Professional divers who are exposed to high pressure (HP) above 1.1 MPa suffer from high pressure neurological syndrome (HPNS), which is characterized by reversible CNS hyperexcitability and cognitive and motor deficits. HPNS remains the final major constraints on deep diving at HP. Prolonged and repetitive exposure to HP during deep sea saturation dives may result in permanent memory and motor impairment. Previous studies revealed that CNS hyperexcitability associated with HPNS is largely induced by N-methyl-D-aspartate receptors (NMDARs). NMDARs that contain the GluN2A subunit are the only ones that show a large (∼60%) current increase at He HP. NMDAR subtypes that contain other GluN2 members show minor decrease or no change of the current.
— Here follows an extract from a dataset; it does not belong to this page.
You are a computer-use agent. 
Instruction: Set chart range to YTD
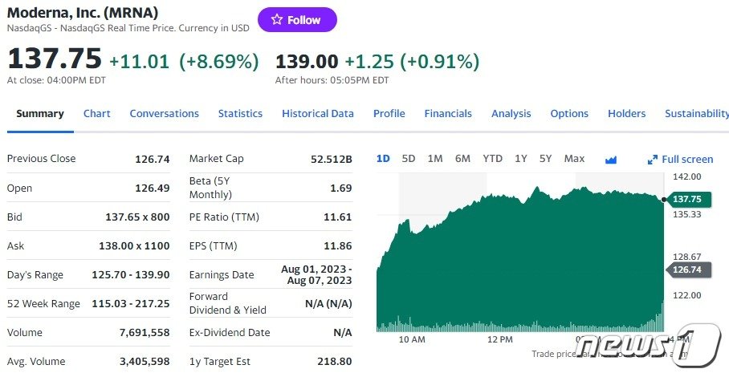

Immunoprecipitation was used in order to test the hypothesis that current augmentation may result from inserting additional NMDARs into the membrane during the 20–25 min compression. The results indicated that there is no increase in surface expression of NMDARs in the oocyte membrane under HP conditions. In contrast, consistent increase in glyceraldehyde-3-phosphate dehydrogenase (GAPDH) and β-actin was discovered. GAPDH and β-actin are cytosolic proteins which involve in various cellular control processes, increase of their expression suggests the presence of a general cellular stress response to HP. Understanding the precise hyperexcitation mechanism(s) of specific NMDAR subtypes and other possible neurotoxic processes during HP exposure could provide the key for eliminating the adverse, yet reversible, short-term effects of HPNS and hopefully the deleterious long-term ones.